Die wilde Lilly

Ein Model kommt selten allein

von Franziska Gehm
Rezension von Janett Cernohuby | 24. Januar 2009

Ein Model kommt selten allein

Die Sache mit den Jungs ist gar nicht so einfach. Da gibt es jemanden, den man süß findet und sich auch gut mit ihm versteht, doch man weiß nicht so recht, wie man ihm seine Gefühle gestehen soll. Einfach direkt ansprechen oder durch versteckte Zeichen? Auch Lilly ist in einer ähnlichen Situation, findet sie doch ihren Klassenkameraden Moritz total süß, weiß aber nicht, wie sie es ihm sagen soll.

Doch das ist nur eines der vielen aufregenden Dinge, die derzeit in Lillys Leben passieren. Oma Betty wurde bei einer ihrer Shopping-Touren von einem adretten Mann angesprochen. Er suche noch Models für eine neue Modekollektion für ältere Damen und Oma Betty würde sehr gut in dieses Schema passen. Sofort ist die alte Dame Feuer und Flamme und bereitet sich so gut wie möglich auf ihre neue Karriere vor. Lillys Eltern beobachten das Ganze eher misstrauisch, glauben, ein niederträchtiger Betrüger hätte es auf Oma Betty abgesehen. Darum bitten sie Lilly, ihre Großmutter überall hin zu begleiten und quasi den "Spion"> zu spielen.
Gleichzeitig lädt Evelyn zu ihrer bevorstehenden Geburtstagsparty ein. Als Lilly jedoch fragt, ob auch Moritz und Ötzi eingeladen sind, kommt es zwischen den zwei Mädchen sofort wieder zum Streit. Prompt wird Lilly ausgeladen, die sich sehr darüber ärgert. Besonders nachdem sie erfährt, dass die beiden Jungs tatsächlich zu der Party eingeladen wurden. Und dann ist da noch die Sache mit Moritz. Lilly weiß nicht recht, wie sie ihm ihre Gefühle gestehen soll. Zwar holt sie sich Rat bei ihrem großen Bruder Carlos, der immerhin eine Freundin in den USA hat, aber der bringt sie nicht weiter.
Zwischen Laufsteg, Geburtstagsparty und Moritz bleibt Lilly also nur wenig Zeit zum Luftholen.

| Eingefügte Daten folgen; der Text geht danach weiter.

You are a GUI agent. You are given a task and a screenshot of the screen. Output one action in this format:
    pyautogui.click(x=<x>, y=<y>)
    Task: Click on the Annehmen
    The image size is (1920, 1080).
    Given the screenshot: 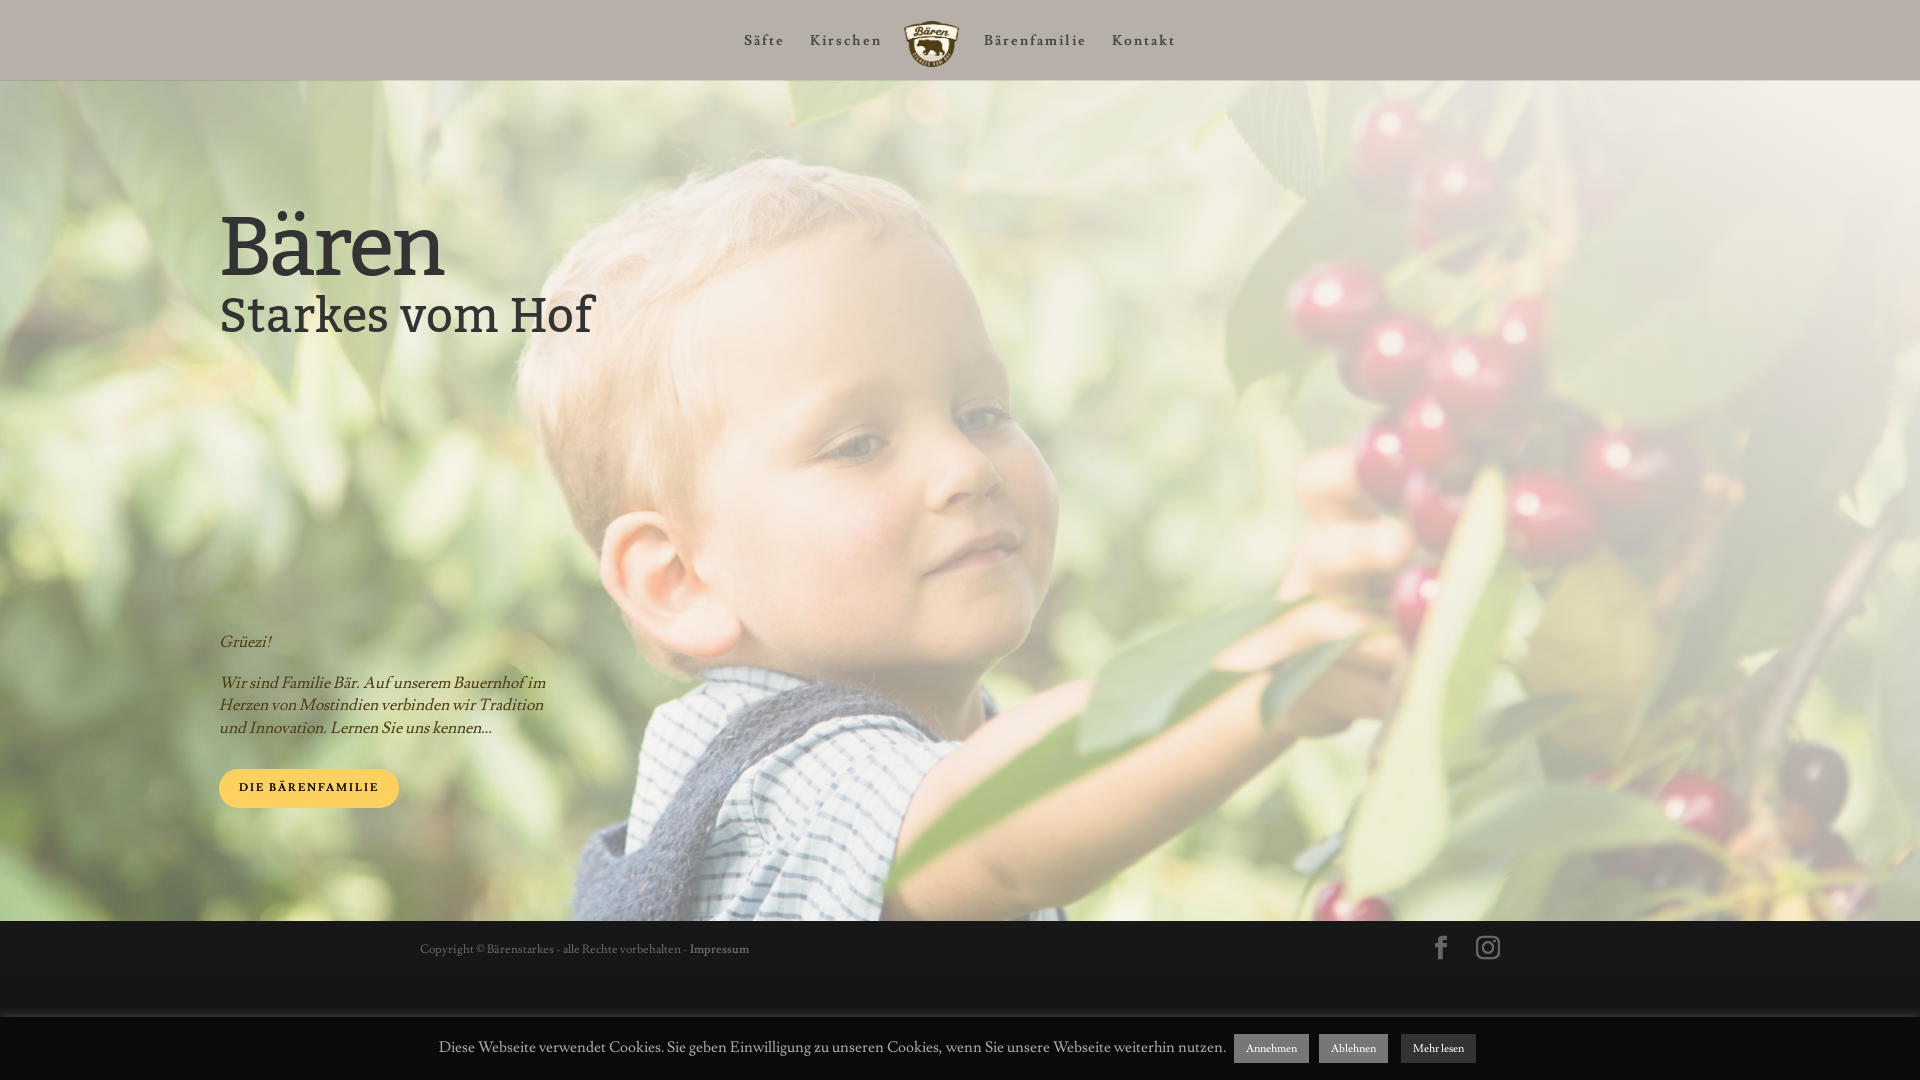 What is the action you would take?
    pyautogui.click(x=1272, y=1048)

Endlich besitzt die Serie wieder als das, was wir bereits aus dem ersten Band kannten. Sie ist lustig, heiter und vor allem mitreißend erzählt. Es macht Spaß, den Personen bei ihren Entwicklungen zuzuschauen. Allmählich scheint sich zwischen Lilly und Evelyn tatsächlich eine Freundschaft anzubahnen. Zwar streiten sie sich noch immer schnell und vor allem laut, aber am Ende des vierten Bandes schaffen sie es doch tatsächlich, sich zu versöhnen und sogar zusammen ein Projekt zu starten. Auch Senta und Leo kommen sich näher. Sehr sogar, werden sie doch endlich ein Paar. Nur Lilly bleibt etwas auf der Strecke, weiß sie doch einfach nicht, wie sie Moritz auf sich aufmerksam machen soll. Zwar bekommt sie von allen Seiten mehr oder weniger helfende Unterstützung, jedoch scheint das sonst so direkte Mädchen auf einmal sehr schüchtern zu sein. So muss der Leser sich auch weiterhin gedulden und bis zum nächsten Band abwarten, bis er erfährt, ob aus den beiden nun endlich ein Paar wird.
Die anderen Familienmitglieder treten in diesem Band etwas in den Hintergrund. Zwar kündigt Carlos an, dass seine amerikanische Freundin ihn bald besuchen möchte, jedoch wird nicht erwähnt, wann.
Geschrieben ist das Buch wieder in einer lockeren und jugendgerechten Sprache. Auf verstrickte und komplizierte Handlungsstränge wird verzichtet und auch Beschreibungen von Orten und Personen fallen sehr kurz aus. So wird gleich von Anfang an ein Spannungsbogen aufgebaut, der bis zum Ende der Geschichte nicht abbricht oder nachlässt.
Einziger Nachteil ist jedoch, dass dieser Band, wie auch seine Vorgänger, keine Nummerierung enthält. So sieht man nicht sofort, um den wievielten Teil der Serie es sich handelt und man muss er am Ende des Buches nachschlagen, wo alle bisher erschienenen Bände aufgelistet sind. Hier wäre eine kleine Nummerierung auf dem Buchrücken hilfreich.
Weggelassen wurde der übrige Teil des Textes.